The findings come amid ongoing concerns of stock market volatility and with the Bank of England giving no clear indication interest rates will rise any time soon, investors are looking instead to classic cars as an alternative asset to invest in.
The Footman James’ research found that nearly 60 per cent of people who bought a classic car in the past year said that low interest rates on saving accounts influenced their decision, followed by stock market volatility.
While more than half of people who have purchased a classic car in the last 12 months said that a lack of trust or confidence in other investments influenced their decision to buy a classic car.
In a further sign investors are turning away from more traditional asset classes, just 15 per cent of people have invested in stocks and shares in the past year, followed by property, bonds, fine art, antiques & jewellery and stamps.

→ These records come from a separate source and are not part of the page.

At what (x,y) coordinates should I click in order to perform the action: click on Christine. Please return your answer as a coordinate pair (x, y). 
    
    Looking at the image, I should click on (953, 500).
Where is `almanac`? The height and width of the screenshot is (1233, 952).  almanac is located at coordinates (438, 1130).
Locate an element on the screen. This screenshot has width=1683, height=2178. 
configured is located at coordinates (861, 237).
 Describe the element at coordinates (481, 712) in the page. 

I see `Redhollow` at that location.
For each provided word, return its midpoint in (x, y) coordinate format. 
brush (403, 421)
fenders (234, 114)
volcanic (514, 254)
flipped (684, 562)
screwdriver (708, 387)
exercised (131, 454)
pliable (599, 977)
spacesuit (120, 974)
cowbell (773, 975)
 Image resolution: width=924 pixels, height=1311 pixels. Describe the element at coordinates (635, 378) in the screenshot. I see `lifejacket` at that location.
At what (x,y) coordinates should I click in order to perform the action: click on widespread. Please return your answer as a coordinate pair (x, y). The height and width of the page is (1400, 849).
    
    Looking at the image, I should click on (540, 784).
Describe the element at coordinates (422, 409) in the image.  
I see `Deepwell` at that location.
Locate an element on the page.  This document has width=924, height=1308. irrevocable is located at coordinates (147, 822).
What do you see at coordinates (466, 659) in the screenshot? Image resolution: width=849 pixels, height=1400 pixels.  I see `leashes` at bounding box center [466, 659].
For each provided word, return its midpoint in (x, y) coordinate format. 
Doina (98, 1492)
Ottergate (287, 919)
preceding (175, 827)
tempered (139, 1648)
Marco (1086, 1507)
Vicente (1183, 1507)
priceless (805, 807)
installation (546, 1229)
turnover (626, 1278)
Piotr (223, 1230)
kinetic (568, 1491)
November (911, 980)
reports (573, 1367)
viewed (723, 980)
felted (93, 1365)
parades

And it’s not just stereotypical middle aged men who are buying classics, as nearly a fifth women are considering buying a classic and almost 1 in 6 people between 25 and 34 years old now own a classic.
For those people that have invested in classic cars, they would have done well to pick a vintage Fiat Dino as the model has seen one of the largest increase – surging by 113% in value over the past twelve months. Other classics that have seen values soar include Lamborghini Miura as well as more modest classics such as 80’s favourite the Peugeot 205 and the traditional classic Morris Traveller.
The recently discontinued Land Rover Defender is also seeing values surging by nearly 50 per cent in the past year alone.
Across all British car makes Aston Martin has seen the greatest increase, rising by 80 per cent across all models over the past four years since 2012. Jaguar is in hot pursuit, rising by 68 per cent over the same period.